ILMU TANPA AGAMA BUTA, AGAMA TANPA ILMU
LUMPUH
(Posting : Kiriman dari Maman Rukmana - Pandeglang - Banten 27/02/2012)
Bila seseorang memiliki
pengertian (understanding) atau sikap
(attitude) tertentu, yang
diperolehnya melalui pendidikan dan pengalaman sendiri, maka dianggap yang
bersangkutan memiliki pengetahuan atau berilmu. Begitu juga bila seseorang
memiliki keterampilan (skill) yang
diperolehnya melalui latihan atau praktik, maka orang tersebut dikatakan
memiliki keahlian. Namun keahlian ini tentu diperoleh yang bersangkutan setelah
mengalami proses tahu atau mengerjakan terlebih dahulu yang tidak lepas dari
ilmu. Prinsipnya ilmu itu berhubungan dengan proses memperoleh tahu atau
pengetahuan termasuk skill di dalamnya. Pernyataan ini sejalan dengan pendapat
Peter Drucker dalam bukunya The Effective Executive yang mengatakan
bahwa kebiasaan yang berurat berakar yang tanpa dipikirkan (in thinking habit) telah menjadi kondisi
tak sadar (reflex condition), tetap
sebelumnya harus merupakan pengetahuan yang dipelajari dan dibiasakan. Pendapat
lain mengatakan bahwa ilmu itu sama dengan keterampilan, hanya bedanya
keterampilan diperoleh melalui latihan dan belajar sedangkan ilmu diperoleh
melalui proses pembelajaran dan mencari-cari.
Ilmu merupakan kumpulan
pengetahuan yang telah teruji kebenarannya secara empiris. Batas penjelajahan
ilmu sempit sekali, hanya sepotong atau sekeping saja dari sekian permasalahan
kehidupan manusia, bahkan dalam batas pengalaman manusia itu, ilmu hanya
berwenang menentukan benar atau salahnya suatu pernyataan. Jadi, masih bersifat
nisbi. Sedangkan agama, adalah suatu kebenaran yang mutlak. Suatu kebenaran
yang tidak perlu dibicarakan lagi pembuktiannya.
Ilmu adalah bagian dari
pengetahuan, sehingga setiap ilmu sudah pasti merupakan bagian dari
pengetahuan. Sebaliknya setiap pengetahuan belum tentu dikatakan ilmu. Mengapa?

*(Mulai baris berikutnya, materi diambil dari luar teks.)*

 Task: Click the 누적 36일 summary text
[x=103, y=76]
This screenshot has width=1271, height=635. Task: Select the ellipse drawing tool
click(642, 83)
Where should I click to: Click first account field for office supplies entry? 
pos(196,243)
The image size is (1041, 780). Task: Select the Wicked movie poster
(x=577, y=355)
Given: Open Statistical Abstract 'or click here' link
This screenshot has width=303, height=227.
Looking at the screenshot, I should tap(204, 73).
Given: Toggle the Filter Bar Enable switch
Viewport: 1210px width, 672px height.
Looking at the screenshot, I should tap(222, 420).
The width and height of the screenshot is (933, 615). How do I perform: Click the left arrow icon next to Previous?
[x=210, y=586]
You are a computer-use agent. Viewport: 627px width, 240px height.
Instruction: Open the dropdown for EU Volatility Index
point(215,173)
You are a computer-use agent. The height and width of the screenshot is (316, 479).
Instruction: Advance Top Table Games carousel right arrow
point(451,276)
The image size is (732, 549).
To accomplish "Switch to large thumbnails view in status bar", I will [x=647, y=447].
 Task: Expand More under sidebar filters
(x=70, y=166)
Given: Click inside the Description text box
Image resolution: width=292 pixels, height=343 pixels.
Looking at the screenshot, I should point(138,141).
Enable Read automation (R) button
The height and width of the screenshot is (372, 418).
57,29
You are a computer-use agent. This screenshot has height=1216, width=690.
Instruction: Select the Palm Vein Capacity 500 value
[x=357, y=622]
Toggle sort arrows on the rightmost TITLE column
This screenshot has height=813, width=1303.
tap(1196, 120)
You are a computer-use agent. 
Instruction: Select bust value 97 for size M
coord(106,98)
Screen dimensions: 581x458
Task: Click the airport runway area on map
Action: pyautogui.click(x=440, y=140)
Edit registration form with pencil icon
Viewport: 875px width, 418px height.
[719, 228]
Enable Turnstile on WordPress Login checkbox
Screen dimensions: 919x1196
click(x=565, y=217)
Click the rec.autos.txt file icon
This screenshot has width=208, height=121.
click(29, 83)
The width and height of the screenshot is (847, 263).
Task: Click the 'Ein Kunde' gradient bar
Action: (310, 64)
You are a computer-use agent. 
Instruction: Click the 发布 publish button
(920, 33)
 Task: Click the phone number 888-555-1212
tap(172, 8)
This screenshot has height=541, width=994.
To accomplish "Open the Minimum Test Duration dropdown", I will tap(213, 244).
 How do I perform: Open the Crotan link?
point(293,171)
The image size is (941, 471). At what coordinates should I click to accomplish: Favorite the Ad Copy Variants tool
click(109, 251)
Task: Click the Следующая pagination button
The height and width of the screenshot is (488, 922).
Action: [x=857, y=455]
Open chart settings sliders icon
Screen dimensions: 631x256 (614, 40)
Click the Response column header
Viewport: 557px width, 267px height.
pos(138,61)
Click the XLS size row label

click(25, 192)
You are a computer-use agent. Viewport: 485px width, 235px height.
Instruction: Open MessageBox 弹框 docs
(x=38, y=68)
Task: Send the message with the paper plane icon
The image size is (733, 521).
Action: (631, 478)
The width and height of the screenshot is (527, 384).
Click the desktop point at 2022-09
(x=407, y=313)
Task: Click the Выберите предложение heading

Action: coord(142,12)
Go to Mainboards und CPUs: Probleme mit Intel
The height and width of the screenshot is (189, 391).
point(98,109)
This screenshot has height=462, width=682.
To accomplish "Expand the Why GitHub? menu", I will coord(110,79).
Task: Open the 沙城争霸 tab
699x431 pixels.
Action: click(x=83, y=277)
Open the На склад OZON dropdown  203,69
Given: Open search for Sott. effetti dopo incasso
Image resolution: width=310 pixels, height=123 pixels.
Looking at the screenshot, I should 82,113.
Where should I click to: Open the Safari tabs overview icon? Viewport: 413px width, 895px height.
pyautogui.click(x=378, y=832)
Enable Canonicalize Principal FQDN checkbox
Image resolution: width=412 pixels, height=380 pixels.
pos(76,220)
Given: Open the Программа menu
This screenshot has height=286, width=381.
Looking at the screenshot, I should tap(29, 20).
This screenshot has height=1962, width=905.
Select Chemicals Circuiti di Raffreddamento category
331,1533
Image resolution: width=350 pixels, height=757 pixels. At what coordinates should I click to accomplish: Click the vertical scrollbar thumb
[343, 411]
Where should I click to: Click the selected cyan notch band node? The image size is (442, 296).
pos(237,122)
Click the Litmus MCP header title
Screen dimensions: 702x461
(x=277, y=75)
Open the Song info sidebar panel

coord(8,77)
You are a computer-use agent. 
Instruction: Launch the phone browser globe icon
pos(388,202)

Karena sebuah pengetahuan bisa dikatakan ilmu apabila telah memenuhi beberapa
persyaratan di antaranya: ilmu harus ada objeknya, terminologinya,
metodologinya, filosofisnya, sistematikanya, bersifat universal dan teori yang
menyertainya.
Ilmu berkaitan juga dengan
penelitian ilmiah. Penelitian dapat dilakukan dalam segala disiplin ilmu. Dalam
sebuah penelitian untuk menemukan kebenaran ilmiah, ada yang memakai hipotesis
yang harus dibuktikan. Bila tidak dibuktikan dan diuji, si peneliti sudah
barang tentu tidak mengetahui sejauhmana kebenaran ilmiahnya. Hal ini sejalan
dengan apa yang difirmankan Allah dalam Al-Qur’an, yaitu sebagai berikut:
“Dan
mereka tidak mempunyai suatu pengetahuan pun tentang itu. Mereka tidak
lain hanyalah mengikuti persangkaan sedang sesungguhnya persangkaan itu tiada
berfaedah sedikitpun terhadap kebenaran”. (QS.
An-Najm: 28)
“… dan mereka sekali-kali tidak mempunyai
pengetahuan tentang itu, mereka tidak lain hanyalah menduga-duga saja”. (QS.
Al-Jaatsiyah: 24)
Nabi Muhammad SAW
memerintahkan agar umat Islam melakukan penelitian dan beliau juga
menyebut-nyebut tentang ilmu pengetahuan sebagaimana diriwayatkan oleh
hadist-hadist.
Dua di antara sekian hadist berbunyi:
1. Barangsiapa menghendaki dunia, maka dia
harus mencapainya dengan ilmu. Barangsiapa menghendaki akhirat maka dia harus
mencapinya dengan ilmu. Dan barangsiapa menghendaki keduanya, maka dia harus
mencapainya dengan ilmu.
2. Marifat adalah modalku, akal fikiran
adalah sumber agamaku, cinta adalah dasar hidupku, rindu adalah kendaraanku,
berdzikir adalah kawan dekatku, keteguhan adalah perbendaharanku, duka adalah
kawanku, ilmu adalah senjataku, ketabahan adalah pakaianku, kerelaan adalah
sasranku, faqr adalah kebanggaanku, menahan diri adalah pekerjaanku, keyakinan
adalah makananku, kejujuran adalah perantaraku, ketaatan adalah ukuranku,
berjihad adalah perangaiku, hiburanku adalah dalam bersembahyang.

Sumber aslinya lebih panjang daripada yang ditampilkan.